__Directions for this task__. Write the data out again exactly, with no pictures.

Dataset items:
=== Section Start ===
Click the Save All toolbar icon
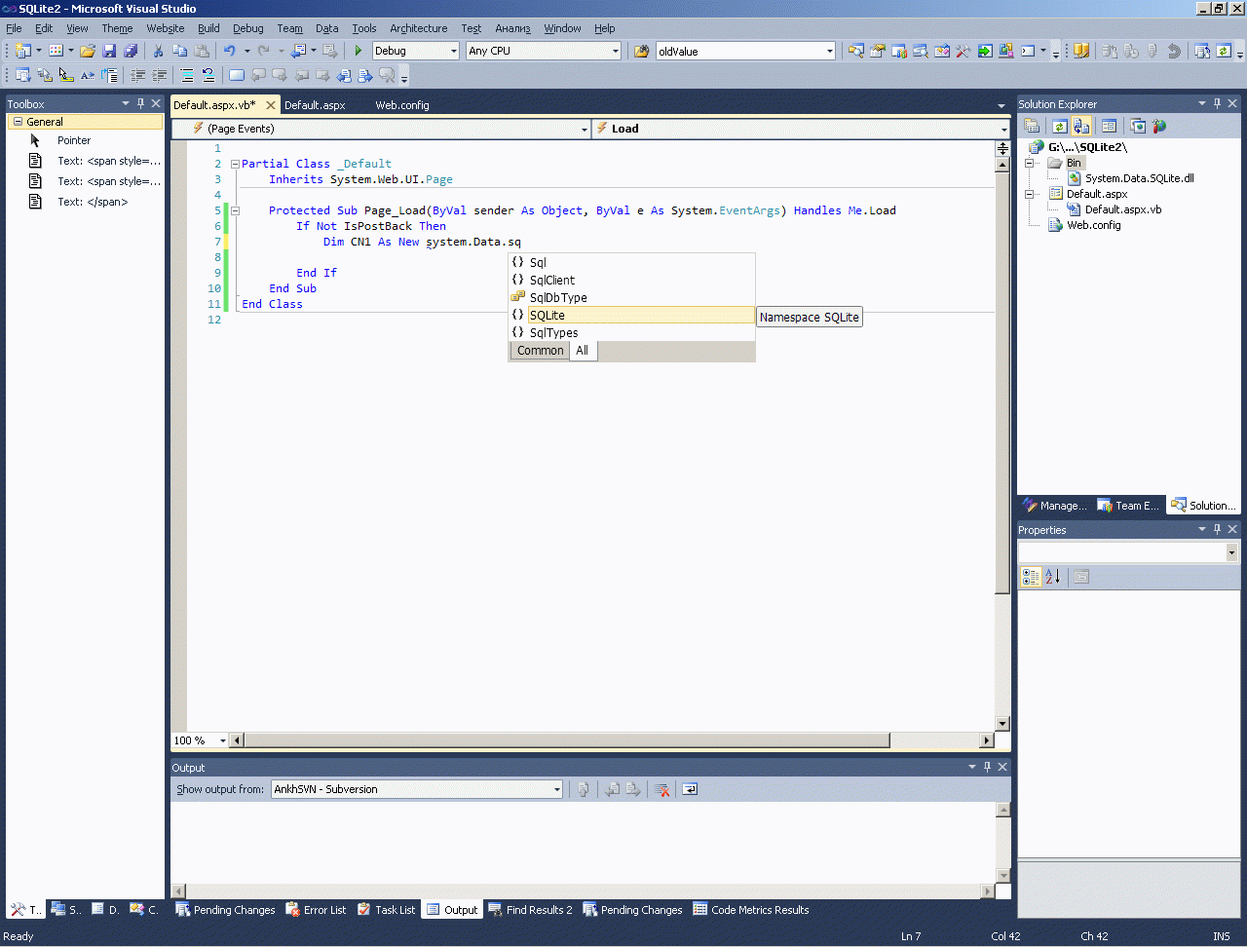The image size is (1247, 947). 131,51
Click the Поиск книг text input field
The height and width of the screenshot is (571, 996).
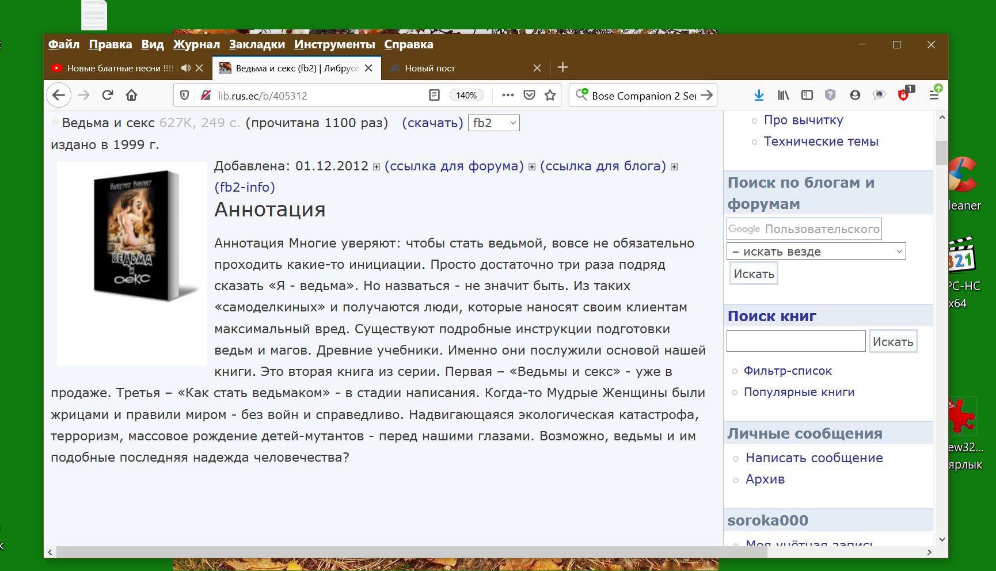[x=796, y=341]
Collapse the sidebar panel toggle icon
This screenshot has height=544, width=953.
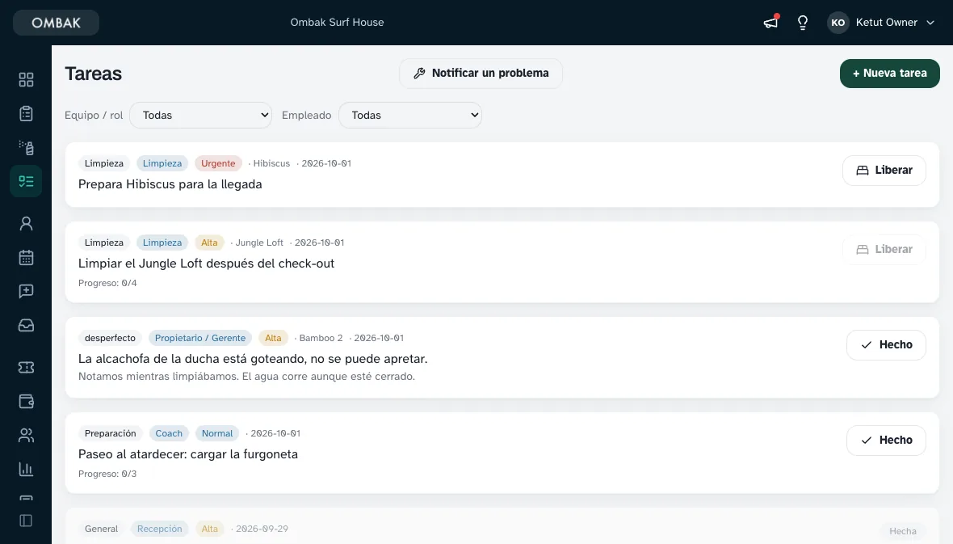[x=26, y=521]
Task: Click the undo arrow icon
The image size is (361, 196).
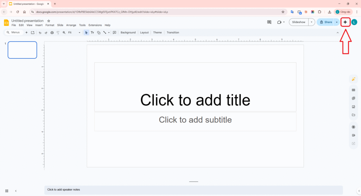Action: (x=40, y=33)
=== Section End ===
__Result of this task__.
Click the Save All toolbar icon
The image size is (1247, 947). 131,51
Click the Поиск книг text input field
The height and width of the screenshot is (571, 996).
[x=796, y=341]
Collapse the sidebar panel toggle icon
This screenshot has height=544, width=953.
[x=26, y=521]
Task: Click the undo arrow icon
The image size is (361, 196).
Action: (x=40, y=33)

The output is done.